Try it:
Filter these records by the string "will", copying each line that holds it.

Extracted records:
********

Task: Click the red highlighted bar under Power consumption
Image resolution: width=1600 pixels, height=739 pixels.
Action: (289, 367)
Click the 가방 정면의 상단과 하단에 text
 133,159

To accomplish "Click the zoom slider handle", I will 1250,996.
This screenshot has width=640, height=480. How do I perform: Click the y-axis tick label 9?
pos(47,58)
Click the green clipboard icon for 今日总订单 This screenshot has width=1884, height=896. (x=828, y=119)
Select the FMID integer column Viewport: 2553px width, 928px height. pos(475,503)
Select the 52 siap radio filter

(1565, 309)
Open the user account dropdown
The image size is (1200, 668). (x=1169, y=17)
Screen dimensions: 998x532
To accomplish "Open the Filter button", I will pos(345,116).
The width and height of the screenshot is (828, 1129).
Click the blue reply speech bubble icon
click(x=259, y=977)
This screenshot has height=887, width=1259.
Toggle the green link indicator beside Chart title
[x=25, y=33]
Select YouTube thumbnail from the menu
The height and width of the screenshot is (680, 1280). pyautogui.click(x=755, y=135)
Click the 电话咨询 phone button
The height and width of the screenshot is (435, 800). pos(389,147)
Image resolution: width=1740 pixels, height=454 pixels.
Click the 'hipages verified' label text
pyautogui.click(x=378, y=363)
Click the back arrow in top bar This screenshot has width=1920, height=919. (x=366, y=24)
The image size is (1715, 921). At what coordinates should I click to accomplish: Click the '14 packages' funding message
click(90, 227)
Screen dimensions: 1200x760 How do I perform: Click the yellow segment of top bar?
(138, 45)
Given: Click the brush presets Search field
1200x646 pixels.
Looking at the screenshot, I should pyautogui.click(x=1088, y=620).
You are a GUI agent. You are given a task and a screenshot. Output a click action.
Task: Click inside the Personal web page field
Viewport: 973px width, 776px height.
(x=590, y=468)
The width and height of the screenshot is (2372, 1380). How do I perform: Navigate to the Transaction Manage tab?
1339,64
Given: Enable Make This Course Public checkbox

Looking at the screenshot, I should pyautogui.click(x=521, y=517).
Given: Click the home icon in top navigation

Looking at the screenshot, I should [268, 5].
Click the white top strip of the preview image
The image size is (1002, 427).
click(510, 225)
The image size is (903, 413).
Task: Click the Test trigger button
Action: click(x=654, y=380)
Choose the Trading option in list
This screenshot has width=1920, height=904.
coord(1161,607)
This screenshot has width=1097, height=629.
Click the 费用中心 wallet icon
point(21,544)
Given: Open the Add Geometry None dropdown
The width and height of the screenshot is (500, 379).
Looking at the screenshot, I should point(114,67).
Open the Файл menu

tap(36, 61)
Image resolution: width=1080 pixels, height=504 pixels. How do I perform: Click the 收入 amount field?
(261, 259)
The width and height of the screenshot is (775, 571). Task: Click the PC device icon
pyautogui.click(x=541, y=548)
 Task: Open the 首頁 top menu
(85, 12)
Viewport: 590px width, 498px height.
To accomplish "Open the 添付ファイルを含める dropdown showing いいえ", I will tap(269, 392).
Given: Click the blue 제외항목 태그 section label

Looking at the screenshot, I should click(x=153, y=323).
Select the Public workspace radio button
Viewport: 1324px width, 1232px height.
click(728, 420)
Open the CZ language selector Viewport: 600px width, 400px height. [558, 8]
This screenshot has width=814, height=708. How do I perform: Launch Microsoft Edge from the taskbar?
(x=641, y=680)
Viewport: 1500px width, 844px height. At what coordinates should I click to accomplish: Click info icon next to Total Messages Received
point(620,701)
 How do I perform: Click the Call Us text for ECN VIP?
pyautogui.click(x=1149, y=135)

********

Final answer:
To accomplish "Click the zoom slider handle", I will 1250,996.
To accomplish "Open the Filter button", I will pos(345,116).
To accomplish "Open the 添付ファイルを含める dropdown showing いいえ", I will tap(269, 392).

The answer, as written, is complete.